▶ Travail à effectuer
[a] Relevez tous les titres de films et d'émissions de télévision qu'Alastair Reynolds cite dans l'entretien reproduit ci-dessous.
[b] Prolongez l'entretien avec Alastair Reynolds présenté plus bas en reprenant après sa dernière phrase.

▶ Texte source
□ □ □
Si les traductions d'Alastair Reynolds sont moins nombreuses depuis quelques années en France, il n'en reste pas moins que son cycle des Inhibiteurs était passionnant. On avait échangé par mail en 2007 autour de celui-ci...
 
ActuSF : Comment avez-vous découvert la science-fiction ? Qu’est-ce qui vous a plu dans ce genre de littérature ?
Alastair Reynolds : La science-fiction a toujours fait partie de ma vie aussi loin que je me souvienne. Même dans ma petite enfance, les films et les émissions télé qui m’intéressaient étaient de la science-fiction – Star Trek, Docteur Who, Le Voyage fantastique, La Machine à explorer le temps.

ActuSF : Qu’est ce qui vous a poussé à en écrire ?
Alastair Reynolds : Depuis l’âge de 5 ans, j’ai découvert que j’aimais écrire des histoires – c’est juste quelque chose que j’ai toujours fait depuis.

ActuSF : Comment est née l’idée des Inhibiteurs ?
Alastair Reynolds : J’ai écrit quelque chose qui ressemblait aux Inhibiteurs à mes débuts, un roman non publié. J’ai réutilisé la plupart des idées dans les livres suivants et les histoires, en ajoutant des détails et en complexifiant jusqu’à ce que cela fasse vrai. La notion d’une ville dans un environnement dangereux doit beaucoup aux histoires de Known Space de Larry Niven.
□ □ □
▶ Extrait de référence
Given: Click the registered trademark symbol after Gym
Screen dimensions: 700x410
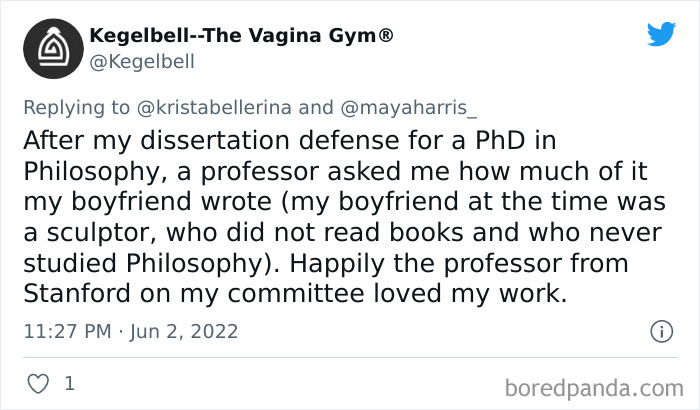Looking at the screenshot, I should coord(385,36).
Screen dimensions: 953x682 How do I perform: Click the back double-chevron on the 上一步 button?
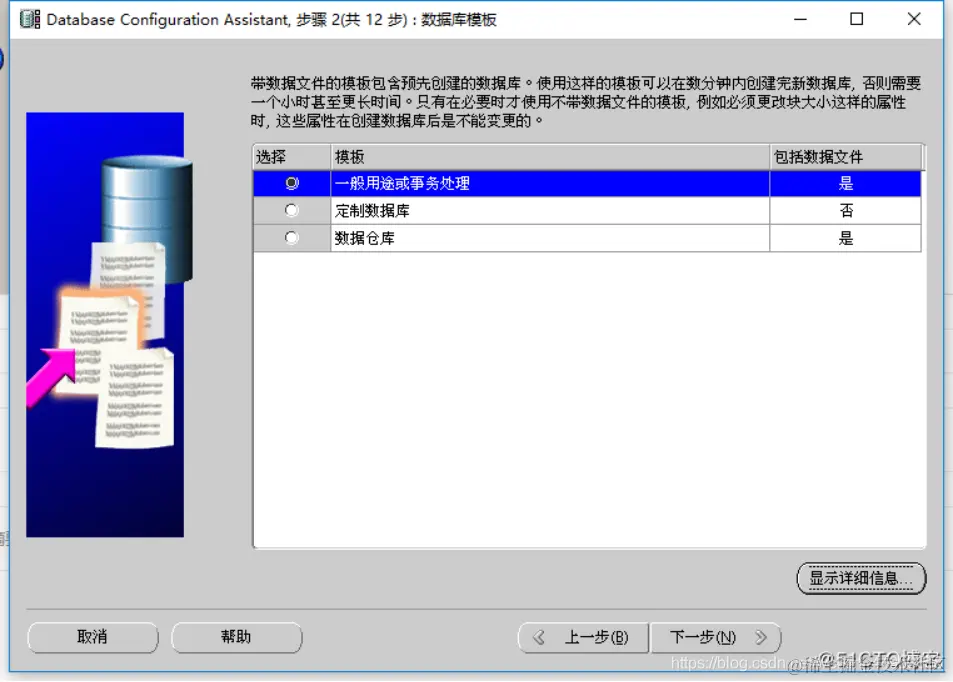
□ □ □
▶ Les réponses
[a] Star Trek, Docteur Who, Le Voyage fantastique, La Machine à explorer le temps

[b]
 

ActuSF : Comment voyez-vous les « Amarantins » ?
Alastair Reynolds : Je ne pouvais pas les visualiser du tout jusqu’à ce qu’un jour j’aie un flash et que je les aie vus avec une clarté absolue, après quoi ils ont été comme une évidence. Ils sont comme des dinosaures mais humanoïdes.

ActuSF : Est-ce que l’archéologie extraterrestre est un sujet qui vous intéresse et pourquoi ?
Alastair Reynolds : C’est un thème qui ressort de temps en temps dans mon travail, cependant je ne dirais pas que c’est d’un intérêt prépondérant pour moi.

ActuSF : Est-ce que cela vous apprend quelque chose sur l’humanité ?
Alastair Reynolds : Pas vraiment – je pense que c’est juste une idée amusante à exploiter, spécialement dans un contexte de hard SF ou d’horreur.

ActuSF : Vous parlez des peuples non-humains. Qu’est-ce qui vous intéresse en eux ?
Alastair Reynolds : J’aime que mes extraterrestres soient aussi extraterrestres que possible, et j’aime que mes humains soient (en grande partie) étranges. Trop de livres de SF rassurent le lecteur avec de la familiarité – je ne veux pas de ça. Mes romans de SF préférés sont pleins d’étrangeté, j’espère.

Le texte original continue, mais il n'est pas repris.